Réveil à 5h. Il s’agit de ne pas faire attendre l’armée… A 7h, tout le monde est arrivé à la caserne, mais il y a juste un petit problème : les militaires de l’accueil ne veulent pas nous laisser entrer, et disent gentiment que, tout compte fait, ils n’ont pas prévu de voler ce dimanche matin ! Patrice et Sheryl entament alors une procédure de négociation, pendant que nous commençons une interminable attente… A 11h, ils obtiennent une promesse de vol pour l’après-midi, avec fax signé du commandant de l’aviation locale. Réjouis de cette bonne nouvelle, nous allons déjeuner au mess de la base, après avoir déposé tous les bagages devant la porte d’embarquement.

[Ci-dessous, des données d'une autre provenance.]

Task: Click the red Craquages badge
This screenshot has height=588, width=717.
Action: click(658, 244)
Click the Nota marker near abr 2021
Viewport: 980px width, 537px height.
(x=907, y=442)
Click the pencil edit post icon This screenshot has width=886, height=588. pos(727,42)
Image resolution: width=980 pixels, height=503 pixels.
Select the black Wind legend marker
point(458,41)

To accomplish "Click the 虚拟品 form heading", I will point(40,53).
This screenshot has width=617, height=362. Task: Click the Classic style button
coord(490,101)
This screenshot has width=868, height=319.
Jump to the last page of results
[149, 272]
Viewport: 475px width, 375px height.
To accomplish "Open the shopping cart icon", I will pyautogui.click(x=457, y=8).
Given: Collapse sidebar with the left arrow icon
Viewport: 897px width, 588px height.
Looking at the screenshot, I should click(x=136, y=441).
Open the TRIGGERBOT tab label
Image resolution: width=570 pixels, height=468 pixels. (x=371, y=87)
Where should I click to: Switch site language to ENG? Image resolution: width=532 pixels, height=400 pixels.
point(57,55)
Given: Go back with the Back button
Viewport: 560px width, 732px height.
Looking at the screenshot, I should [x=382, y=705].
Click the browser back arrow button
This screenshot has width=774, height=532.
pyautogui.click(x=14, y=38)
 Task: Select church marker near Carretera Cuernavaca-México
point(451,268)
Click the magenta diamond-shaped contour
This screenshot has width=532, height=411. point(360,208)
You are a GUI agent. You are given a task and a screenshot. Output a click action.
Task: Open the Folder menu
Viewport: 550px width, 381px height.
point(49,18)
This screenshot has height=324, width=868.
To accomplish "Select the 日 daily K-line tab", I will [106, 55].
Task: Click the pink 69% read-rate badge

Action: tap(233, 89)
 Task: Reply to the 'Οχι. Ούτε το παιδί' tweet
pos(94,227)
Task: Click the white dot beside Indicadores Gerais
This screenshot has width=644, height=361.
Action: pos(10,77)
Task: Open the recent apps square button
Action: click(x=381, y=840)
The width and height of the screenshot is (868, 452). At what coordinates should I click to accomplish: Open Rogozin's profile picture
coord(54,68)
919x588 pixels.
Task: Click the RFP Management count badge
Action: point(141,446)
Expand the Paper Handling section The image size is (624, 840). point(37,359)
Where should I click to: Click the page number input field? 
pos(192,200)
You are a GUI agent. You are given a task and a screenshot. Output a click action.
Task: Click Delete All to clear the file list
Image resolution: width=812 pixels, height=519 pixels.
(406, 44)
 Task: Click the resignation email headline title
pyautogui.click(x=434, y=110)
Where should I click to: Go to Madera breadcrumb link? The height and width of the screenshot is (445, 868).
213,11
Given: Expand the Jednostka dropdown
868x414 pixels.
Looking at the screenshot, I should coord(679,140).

Mais nous ne sommes pas au bout de nos surprises… Le bus nous attend dans la cour ; vite, nous repartons pour les formalités avant d’embarquer. On doit partir à 14 heurs 30, puis à 18 h 30. Et là, un militaire nous annonce sans aucune gêne que le vol est prévu pour le lendemain matin 6h ! Il n’y a pas moyen de répliquer, c’est une décision irrévocable. Soit nous acceptons, soit nous sommes priés de quitter le camp dans les plus brefs délais… C’est une épreuve pour tester le moral des troupes ! Finalement ils nous proposent de coucher à la caserne puis nous expédient à l’hôtel ; Venus de toutes les latitudes pour aider efficacement une population dans le besoin, nous sommes condamnés à passer une journée entière à ne RIEN faire… Pour ne pas trop retarder le début de la mission, Sheryl trouve quand même en catastrophe quelques places d’avion pour Tacloban ; cinq médecins et infirmières peuvent donc quitter Manille dans l’après-midi sans leurs bagages qui suivront par on ne sait quel miracle.. Les autres n’ont plus qu’à prendre leur mal en patience, et se réjouir à l’idée d’un réveil très matinal pour, peut-être, s’envoler enfin vers de nouvelles aventures !

Les six premiers arrivés auront une réception extrêmement émouvante. Les petites filles de la chapelle sont venues chanter de très jolies chansons religieuses du pays. Nous avons droit à de multiples colliers de fleurs et bien volontiers à l’ébahissement des petites, nous nous joignons à ce petit chœur angélique.